■ WORK INSTRUCTION ■
From the entries below, return only the lines starting at the one that contains "Where should I click to: Toggle the" and ending at the one that contains "Given: Bet on Milwaukee Bucks 4-1 result", exactly as they stand.

■ PROVIDED DATA ■
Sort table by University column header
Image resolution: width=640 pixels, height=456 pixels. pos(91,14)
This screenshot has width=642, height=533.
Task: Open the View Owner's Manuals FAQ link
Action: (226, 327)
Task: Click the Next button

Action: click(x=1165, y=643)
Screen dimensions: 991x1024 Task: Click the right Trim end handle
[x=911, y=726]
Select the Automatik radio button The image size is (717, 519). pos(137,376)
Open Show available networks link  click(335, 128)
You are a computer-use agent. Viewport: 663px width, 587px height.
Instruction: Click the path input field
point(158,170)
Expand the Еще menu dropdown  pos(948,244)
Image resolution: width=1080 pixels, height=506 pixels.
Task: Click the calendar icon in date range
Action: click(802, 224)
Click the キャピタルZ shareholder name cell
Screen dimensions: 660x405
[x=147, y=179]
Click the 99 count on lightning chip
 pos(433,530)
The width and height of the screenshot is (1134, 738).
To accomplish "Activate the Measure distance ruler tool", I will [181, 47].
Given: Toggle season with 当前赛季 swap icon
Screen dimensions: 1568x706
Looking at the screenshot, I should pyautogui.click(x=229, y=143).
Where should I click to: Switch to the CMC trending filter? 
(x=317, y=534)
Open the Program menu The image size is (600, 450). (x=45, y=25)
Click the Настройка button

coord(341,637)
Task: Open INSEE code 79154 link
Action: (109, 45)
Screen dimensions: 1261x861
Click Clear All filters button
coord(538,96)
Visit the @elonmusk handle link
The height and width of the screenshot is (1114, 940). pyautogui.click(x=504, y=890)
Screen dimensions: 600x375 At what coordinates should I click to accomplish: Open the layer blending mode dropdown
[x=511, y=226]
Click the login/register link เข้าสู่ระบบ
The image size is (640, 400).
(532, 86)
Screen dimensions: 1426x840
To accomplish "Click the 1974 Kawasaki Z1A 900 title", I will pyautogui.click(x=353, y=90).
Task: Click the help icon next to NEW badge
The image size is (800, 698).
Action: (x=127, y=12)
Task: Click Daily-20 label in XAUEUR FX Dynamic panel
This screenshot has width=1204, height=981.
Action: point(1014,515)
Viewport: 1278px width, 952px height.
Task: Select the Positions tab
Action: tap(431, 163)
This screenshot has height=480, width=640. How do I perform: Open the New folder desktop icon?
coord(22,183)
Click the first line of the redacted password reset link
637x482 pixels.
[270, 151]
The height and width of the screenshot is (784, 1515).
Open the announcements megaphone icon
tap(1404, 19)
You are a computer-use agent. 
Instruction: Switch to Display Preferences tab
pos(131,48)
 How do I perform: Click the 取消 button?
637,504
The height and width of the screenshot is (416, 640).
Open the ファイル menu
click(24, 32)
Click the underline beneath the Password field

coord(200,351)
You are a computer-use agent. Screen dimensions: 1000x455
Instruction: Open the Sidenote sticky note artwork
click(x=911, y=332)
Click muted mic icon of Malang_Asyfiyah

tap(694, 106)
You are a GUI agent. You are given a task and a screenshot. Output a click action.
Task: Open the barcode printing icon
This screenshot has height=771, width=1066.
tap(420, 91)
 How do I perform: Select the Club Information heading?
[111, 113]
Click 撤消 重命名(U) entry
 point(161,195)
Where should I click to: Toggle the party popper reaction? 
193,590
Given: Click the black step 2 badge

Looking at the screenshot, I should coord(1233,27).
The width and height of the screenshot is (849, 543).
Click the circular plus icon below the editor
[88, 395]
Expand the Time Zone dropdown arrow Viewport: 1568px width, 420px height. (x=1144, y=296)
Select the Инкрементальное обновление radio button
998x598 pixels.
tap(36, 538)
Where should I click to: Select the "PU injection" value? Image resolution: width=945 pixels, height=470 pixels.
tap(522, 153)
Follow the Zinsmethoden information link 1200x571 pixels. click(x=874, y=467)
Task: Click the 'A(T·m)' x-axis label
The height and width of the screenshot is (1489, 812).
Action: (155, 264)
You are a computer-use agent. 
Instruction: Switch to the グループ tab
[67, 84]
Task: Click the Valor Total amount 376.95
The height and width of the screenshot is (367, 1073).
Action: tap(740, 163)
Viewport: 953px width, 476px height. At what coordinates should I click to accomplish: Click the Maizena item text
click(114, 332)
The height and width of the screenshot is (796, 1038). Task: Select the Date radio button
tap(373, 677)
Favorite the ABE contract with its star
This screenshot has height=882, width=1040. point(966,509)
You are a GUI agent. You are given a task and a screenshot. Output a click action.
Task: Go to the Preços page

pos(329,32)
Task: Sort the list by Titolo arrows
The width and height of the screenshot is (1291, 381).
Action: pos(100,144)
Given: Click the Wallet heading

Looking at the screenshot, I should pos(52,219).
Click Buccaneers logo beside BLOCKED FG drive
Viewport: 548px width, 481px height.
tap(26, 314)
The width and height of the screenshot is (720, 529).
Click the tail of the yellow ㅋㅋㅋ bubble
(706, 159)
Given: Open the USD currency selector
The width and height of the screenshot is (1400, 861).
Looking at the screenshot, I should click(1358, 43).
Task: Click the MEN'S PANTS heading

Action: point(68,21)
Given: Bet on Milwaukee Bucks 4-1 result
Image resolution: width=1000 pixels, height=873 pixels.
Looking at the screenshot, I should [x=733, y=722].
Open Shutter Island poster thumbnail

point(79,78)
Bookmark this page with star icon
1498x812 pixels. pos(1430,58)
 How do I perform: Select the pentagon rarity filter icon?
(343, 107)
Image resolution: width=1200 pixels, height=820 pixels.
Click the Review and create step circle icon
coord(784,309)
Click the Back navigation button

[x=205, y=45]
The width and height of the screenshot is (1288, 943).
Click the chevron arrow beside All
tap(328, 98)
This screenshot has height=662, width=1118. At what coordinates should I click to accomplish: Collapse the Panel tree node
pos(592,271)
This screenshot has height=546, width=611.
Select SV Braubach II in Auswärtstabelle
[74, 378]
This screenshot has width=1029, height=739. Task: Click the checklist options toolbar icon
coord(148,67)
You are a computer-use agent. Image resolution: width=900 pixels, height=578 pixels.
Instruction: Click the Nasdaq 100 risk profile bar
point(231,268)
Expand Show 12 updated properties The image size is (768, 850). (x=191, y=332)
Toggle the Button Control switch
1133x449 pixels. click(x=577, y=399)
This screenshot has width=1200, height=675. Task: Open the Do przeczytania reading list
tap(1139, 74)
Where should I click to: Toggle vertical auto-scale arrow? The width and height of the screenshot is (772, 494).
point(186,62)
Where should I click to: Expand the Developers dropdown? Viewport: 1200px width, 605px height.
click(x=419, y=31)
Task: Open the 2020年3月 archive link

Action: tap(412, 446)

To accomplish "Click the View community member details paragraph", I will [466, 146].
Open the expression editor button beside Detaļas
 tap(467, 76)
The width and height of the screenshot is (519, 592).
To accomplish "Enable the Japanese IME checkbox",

■ ANSWER BELOW ■
Where should I click to: Toggle the party popper reaction? 
193,590
Given: Click the black step 2 badge

Looking at the screenshot, I should coord(1233,27).
The width and height of the screenshot is (849, 543).
Click the circular plus icon below the editor
[88, 395]
Expand the Time Zone dropdown arrow Viewport: 1568px width, 420px height. (x=1144, y=296)
Select the Инкрементальное обновление radio button
998x598 pixels.
tap(36, 538)
Where should I click to: Select the "PU injection" value? Image resolution: width=945 pixels, height=470 pixels.
tap(522, 153)
Follow the Zinsmethoden information link 1200x571 pixels. click(x=874, y=467)
Task: Click the 'A(T·m)' x-axis label
The height and width of the screenshot is (1489, 812).
Action: (155, 264)
You are a computer-use agent. 
Instruction: Switch to the グループ tab
[67, 84]
Task: Click the Valor Total amount 376.95
The height and width of the screenshot is (367, 1073).
Action: tap(740, 163)
Viewport: 953px width, 476px height. At what coordinates should I click to accomplish: Click the Maizena item text
click(114, 332)
The height and width of the screenshot is (796, 1038). Task: Select the Date radio button
tap(373, 677)
Favorite the ABE contract with its star
This screenshot has height=882, width=1040. point(966,509)
You are a GUI agent. You are given a task and a screenshot. Output a click action.
Task: Go to the Preços page

pos(329,32)
Task: Sort the list by Titolo arrows
The width and height of the screenshot is (1291, 381).
Action: pos(100,144)
Given: Click the Wallet heading

Looking at the screenshot, I should pos(52,219).
Click Buccaneers logo beside BLOCKED FG drive
Viewport: 548px width, 481px height.
tap(26, 314)
The width and height of the screenshot is (720, 529).
Click the tail of the yellow ㅋㅋㅋ bubble
(706, 159)
Given: Open the USD currency selector
The width and height of the screenshot is (1400, 861).
Looking at the screenshot, I should click(1358, 43).
Task: Click the MEN'S PANTS heading

Action: point(68,21)
Given: Bet on Milwaukee Bucks 4-1 result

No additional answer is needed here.